Even the BMW i4 gets the iDrive rotary controller. Besides that, Apple CarPlay and Android Auto will be present. Also, the company has said the car will receive regular over-the-air updates, like Tesla. The dial though has a crystal bezel, which is picked directly from the 8-series.
- Hans Zimmer
To make the BMW i4 extra special, Hans Zimmer created a series of sounds for the car. So every time you open the door or switch driving modes, expect a bit of the Zimmer magic to waft through the beautifully crafted speakers.
- The Drive
BMW knows a thing or two about how to make a car dance.
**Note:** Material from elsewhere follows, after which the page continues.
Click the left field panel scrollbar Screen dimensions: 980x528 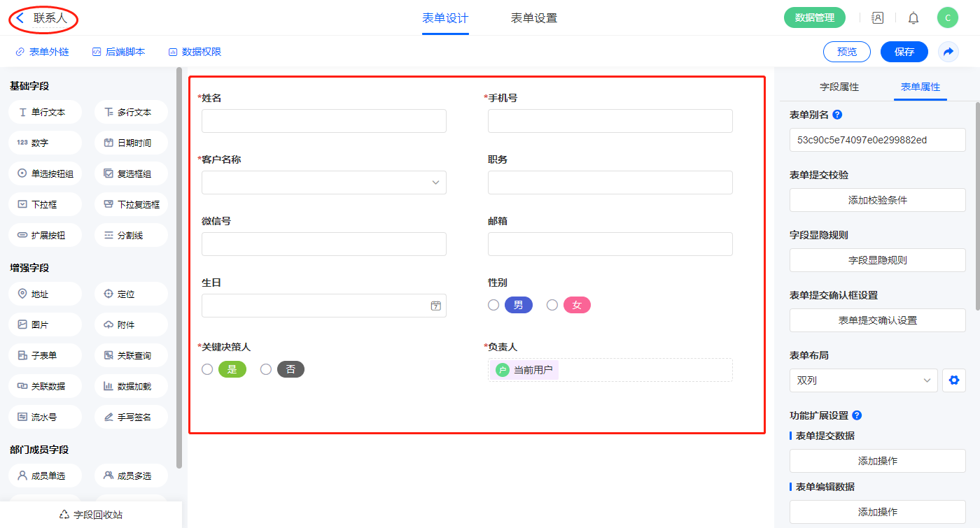click(179, 266)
Without any of the internal-combustion-related fuss and delay in performance, the electric BMW i4 is going to shoot past most other gas and diesel-powered cars on the road. In the twisties, the i4 will rely on the single electric motor, helped along by torque vectoring and three driving modes (Core, Sport, Efficient). The Tesla Model 3 embarrasses sports cars for breakfast, lunch, and dinner. So, we expect the BMW i4 to be better.
- No Autonomous Driving
Again, the Tesla Model 3 offers the Autopilot system, which is not Level-5 rated. BMW, too, has a Personal Co-Pilot software suite that will not do duty in the BMW i4. Like the iX3, the i4 will have Level 3 autonomy.
- The Warranty
The BMW i4 will come with an 8-year/100,000-mile warranty. That should be great news for anyone worried about gremlins popping up within a year of ownership. Electric mobility isn’t perfect yet, and a good example is the Volvo Polestar 2, which was recalled twice in two months because of a glitch that could shut down the car all of a sudden. BMW isn’t exactly the last word in reliability, but we hope they do a good job with the i4.